**Exercise objective**
Each line of the listing that holds "question" counts once; report how many there are, and nothing more.

**Information provided**

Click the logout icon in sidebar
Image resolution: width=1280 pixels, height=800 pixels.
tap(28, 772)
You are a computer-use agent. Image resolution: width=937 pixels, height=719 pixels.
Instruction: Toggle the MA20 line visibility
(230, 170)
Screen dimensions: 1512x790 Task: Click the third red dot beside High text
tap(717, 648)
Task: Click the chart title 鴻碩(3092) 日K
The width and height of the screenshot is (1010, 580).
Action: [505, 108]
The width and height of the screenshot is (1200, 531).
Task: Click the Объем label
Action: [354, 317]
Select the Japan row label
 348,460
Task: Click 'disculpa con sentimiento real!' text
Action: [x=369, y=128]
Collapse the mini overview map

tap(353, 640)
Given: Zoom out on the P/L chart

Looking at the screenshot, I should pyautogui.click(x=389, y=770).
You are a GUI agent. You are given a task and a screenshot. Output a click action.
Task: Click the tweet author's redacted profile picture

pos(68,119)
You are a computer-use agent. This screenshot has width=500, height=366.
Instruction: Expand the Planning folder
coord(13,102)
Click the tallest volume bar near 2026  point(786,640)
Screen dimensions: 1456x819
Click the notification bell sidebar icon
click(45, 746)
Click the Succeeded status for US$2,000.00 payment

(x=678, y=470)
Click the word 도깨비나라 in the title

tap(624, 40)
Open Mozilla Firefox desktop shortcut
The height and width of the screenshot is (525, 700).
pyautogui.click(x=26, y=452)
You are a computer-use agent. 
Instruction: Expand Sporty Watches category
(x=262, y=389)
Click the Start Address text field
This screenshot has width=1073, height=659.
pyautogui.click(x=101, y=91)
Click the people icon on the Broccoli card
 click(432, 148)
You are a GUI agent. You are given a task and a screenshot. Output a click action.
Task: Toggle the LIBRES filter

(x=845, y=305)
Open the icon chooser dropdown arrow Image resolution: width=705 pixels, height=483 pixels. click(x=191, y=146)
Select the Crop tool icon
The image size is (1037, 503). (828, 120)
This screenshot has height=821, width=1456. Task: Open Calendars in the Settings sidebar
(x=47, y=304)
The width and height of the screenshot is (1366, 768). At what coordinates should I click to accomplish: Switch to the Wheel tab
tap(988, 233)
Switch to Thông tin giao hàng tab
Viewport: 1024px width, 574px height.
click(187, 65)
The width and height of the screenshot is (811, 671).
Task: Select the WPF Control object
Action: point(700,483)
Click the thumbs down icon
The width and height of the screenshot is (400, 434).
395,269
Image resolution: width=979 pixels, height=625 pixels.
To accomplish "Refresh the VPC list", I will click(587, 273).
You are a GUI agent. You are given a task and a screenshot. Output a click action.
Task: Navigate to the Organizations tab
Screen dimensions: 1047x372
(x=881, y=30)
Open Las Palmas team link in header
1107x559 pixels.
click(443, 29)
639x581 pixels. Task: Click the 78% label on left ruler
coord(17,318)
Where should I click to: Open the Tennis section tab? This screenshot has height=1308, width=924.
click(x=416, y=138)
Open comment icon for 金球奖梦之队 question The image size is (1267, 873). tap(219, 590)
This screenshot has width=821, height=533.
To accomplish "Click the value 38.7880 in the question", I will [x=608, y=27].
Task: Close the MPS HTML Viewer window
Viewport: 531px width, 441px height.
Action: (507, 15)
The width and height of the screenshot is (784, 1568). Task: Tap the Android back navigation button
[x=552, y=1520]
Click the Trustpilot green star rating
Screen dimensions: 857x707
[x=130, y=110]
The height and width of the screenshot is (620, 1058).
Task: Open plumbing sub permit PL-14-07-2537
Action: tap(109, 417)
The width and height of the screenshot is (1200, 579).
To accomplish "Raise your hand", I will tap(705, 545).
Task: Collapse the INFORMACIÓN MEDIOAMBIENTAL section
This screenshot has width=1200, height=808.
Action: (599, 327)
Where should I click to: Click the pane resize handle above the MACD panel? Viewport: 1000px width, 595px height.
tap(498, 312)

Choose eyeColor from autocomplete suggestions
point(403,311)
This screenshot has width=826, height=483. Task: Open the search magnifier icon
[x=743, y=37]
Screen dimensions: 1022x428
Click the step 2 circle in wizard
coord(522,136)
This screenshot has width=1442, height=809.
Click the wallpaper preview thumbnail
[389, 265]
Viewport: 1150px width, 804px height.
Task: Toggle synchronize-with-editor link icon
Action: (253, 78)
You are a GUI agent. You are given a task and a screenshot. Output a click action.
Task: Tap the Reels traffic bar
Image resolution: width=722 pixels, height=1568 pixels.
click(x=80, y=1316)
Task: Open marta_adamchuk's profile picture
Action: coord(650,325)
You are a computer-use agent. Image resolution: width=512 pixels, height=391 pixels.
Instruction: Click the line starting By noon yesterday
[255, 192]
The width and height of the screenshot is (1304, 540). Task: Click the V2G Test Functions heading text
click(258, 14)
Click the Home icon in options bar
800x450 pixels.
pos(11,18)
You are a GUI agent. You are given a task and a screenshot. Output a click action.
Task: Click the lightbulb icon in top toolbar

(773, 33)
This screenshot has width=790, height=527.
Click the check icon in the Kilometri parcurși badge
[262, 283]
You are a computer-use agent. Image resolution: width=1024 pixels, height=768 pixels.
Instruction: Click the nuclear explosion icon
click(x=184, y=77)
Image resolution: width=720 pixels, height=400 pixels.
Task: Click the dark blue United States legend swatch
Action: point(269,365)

**Result of this exercise**
2